> **Exercise goal**
Look below for the line that contains "You are a GUI" and the line that contains "Consent [tab] (59, 982)", then restate both of them and every line in between, exactly. No picture goes in the copy.

> **Record set**
---------------

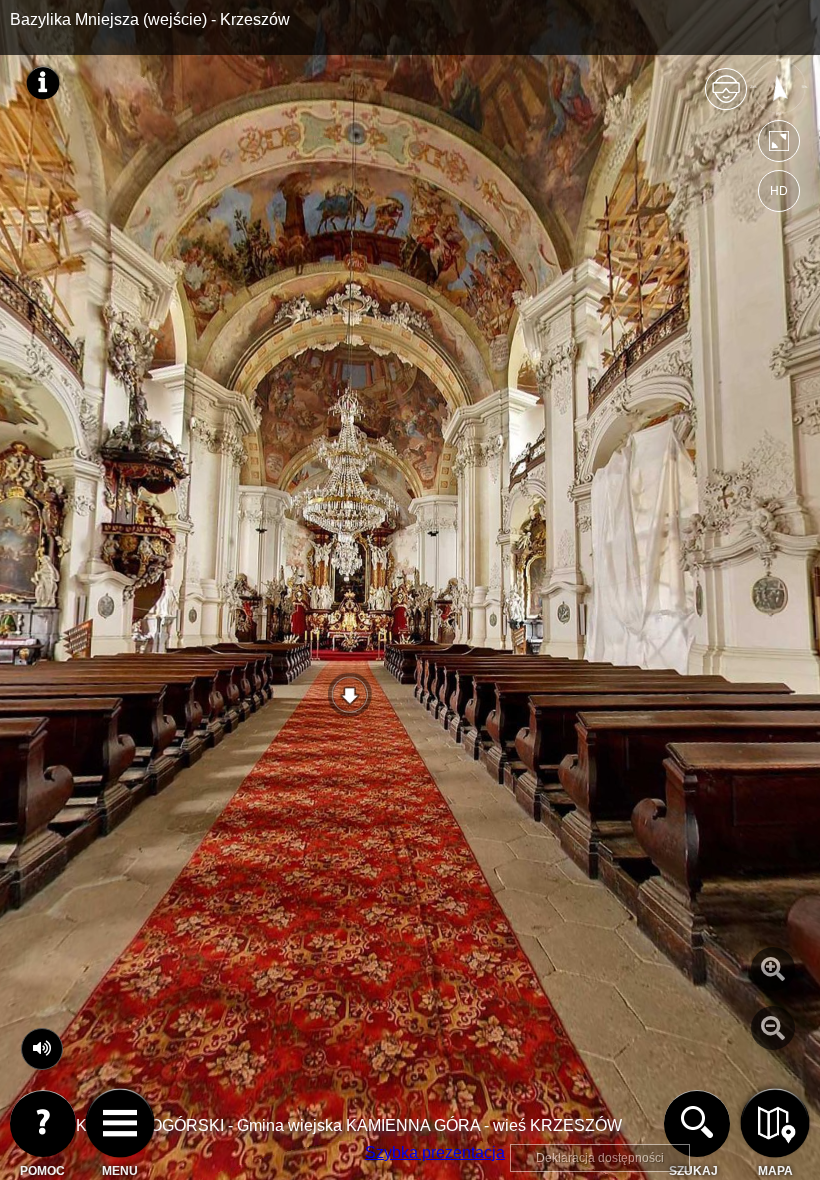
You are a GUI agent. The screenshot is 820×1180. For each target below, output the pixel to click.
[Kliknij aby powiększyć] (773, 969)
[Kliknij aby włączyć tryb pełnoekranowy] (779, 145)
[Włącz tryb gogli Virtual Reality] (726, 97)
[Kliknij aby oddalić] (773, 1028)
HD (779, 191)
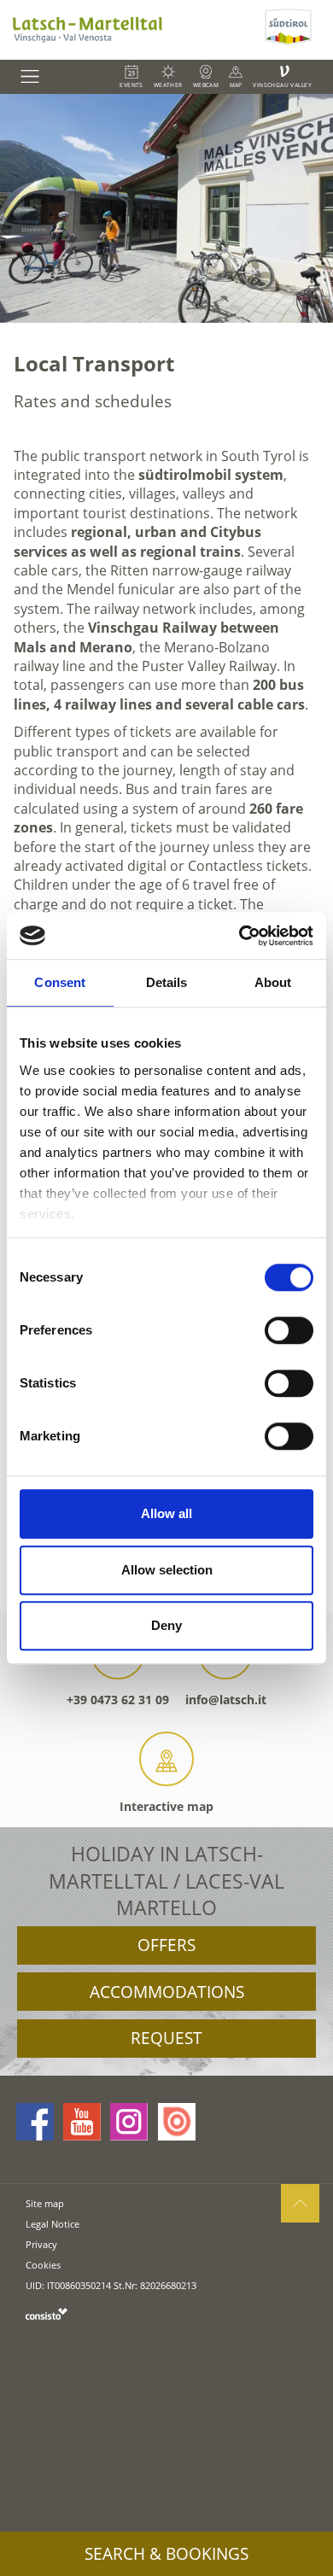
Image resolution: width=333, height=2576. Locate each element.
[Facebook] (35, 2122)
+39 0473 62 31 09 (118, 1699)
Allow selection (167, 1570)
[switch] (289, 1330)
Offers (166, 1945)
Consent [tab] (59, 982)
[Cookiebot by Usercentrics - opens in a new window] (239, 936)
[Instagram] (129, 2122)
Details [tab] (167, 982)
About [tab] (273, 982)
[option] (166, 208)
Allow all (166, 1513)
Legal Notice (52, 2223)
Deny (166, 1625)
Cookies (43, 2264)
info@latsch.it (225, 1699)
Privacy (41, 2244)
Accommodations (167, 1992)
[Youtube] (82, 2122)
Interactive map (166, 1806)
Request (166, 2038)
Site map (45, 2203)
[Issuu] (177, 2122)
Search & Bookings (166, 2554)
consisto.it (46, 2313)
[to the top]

---------------

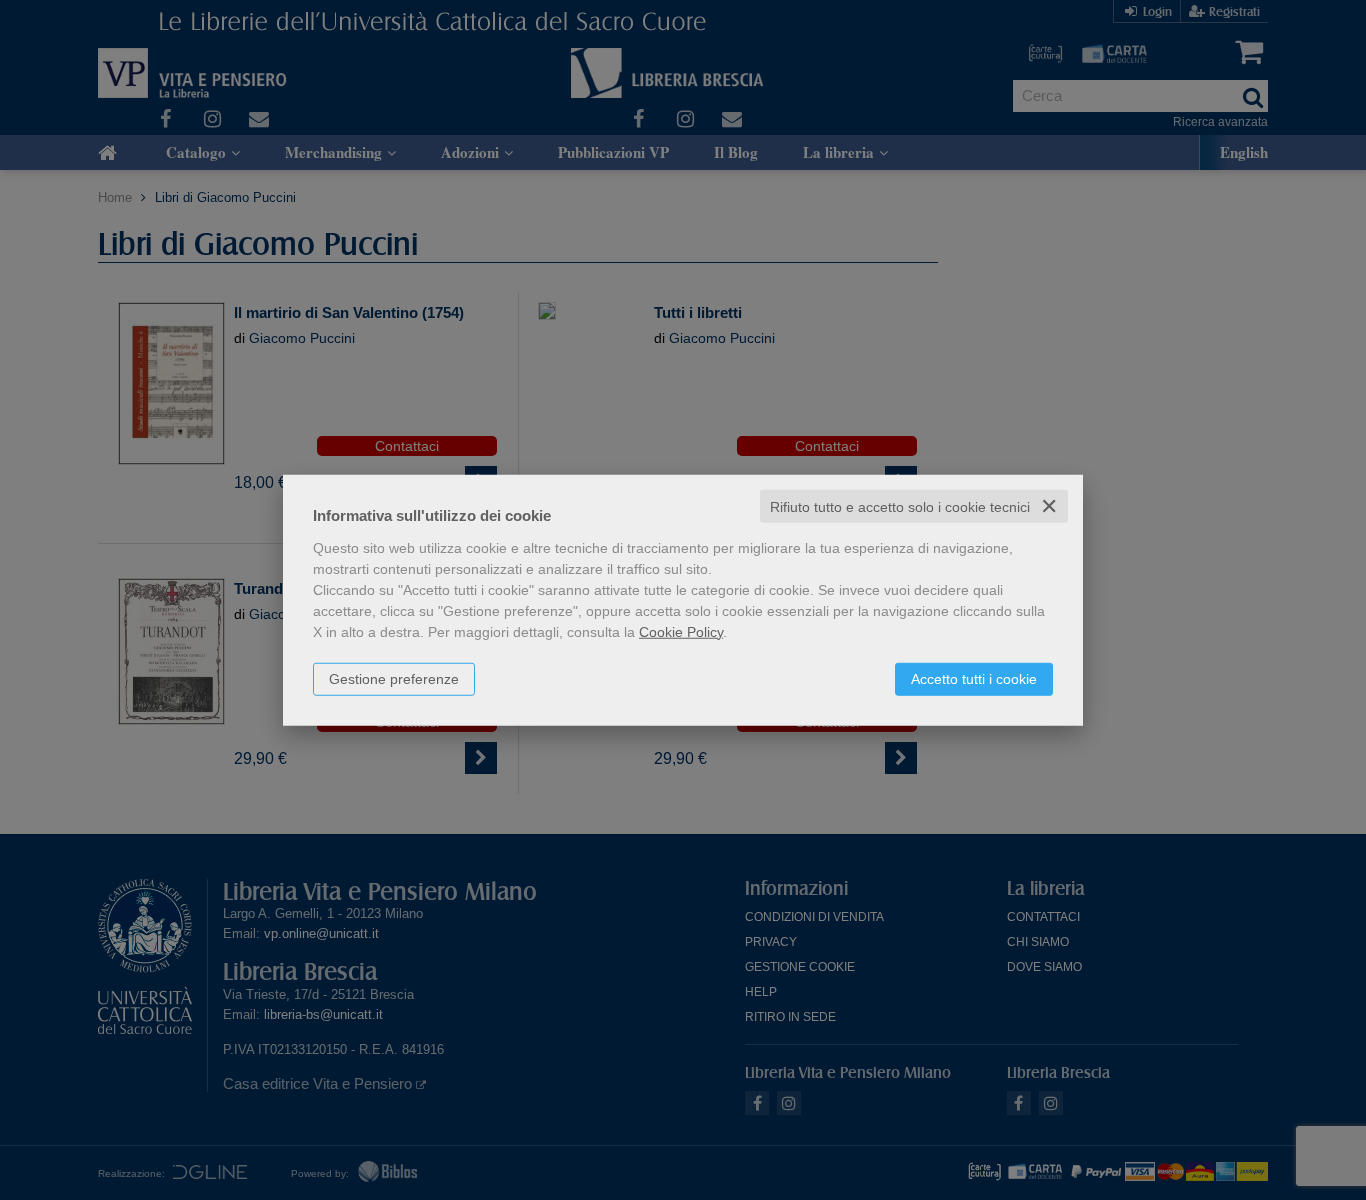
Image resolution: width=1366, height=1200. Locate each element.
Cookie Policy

---------------

> **Solution below**
You are a GUI agent. The screenshot is 820×1180. For each target below, output the pixel to click.
[Kliknij aby powiększyć] (773, 969)
[Kliknij aby włączyć tryb pełnoekranowy] (779, 145)
[Włącz tryb gogli Virtual Reality] (726, 97)
[Kliknij aby oddalić] (773, 1028)
HD (779, 191)
Image resolution: width=333, height=2576. Locate each element.
[Facebook] (35, 2122)
+39 0473 62 31 09 (118, 1699)
Allow selection (167, 1570)
[switch] (289, 1330)
Offers (166, 1945)
Consent [tab] (59, 982)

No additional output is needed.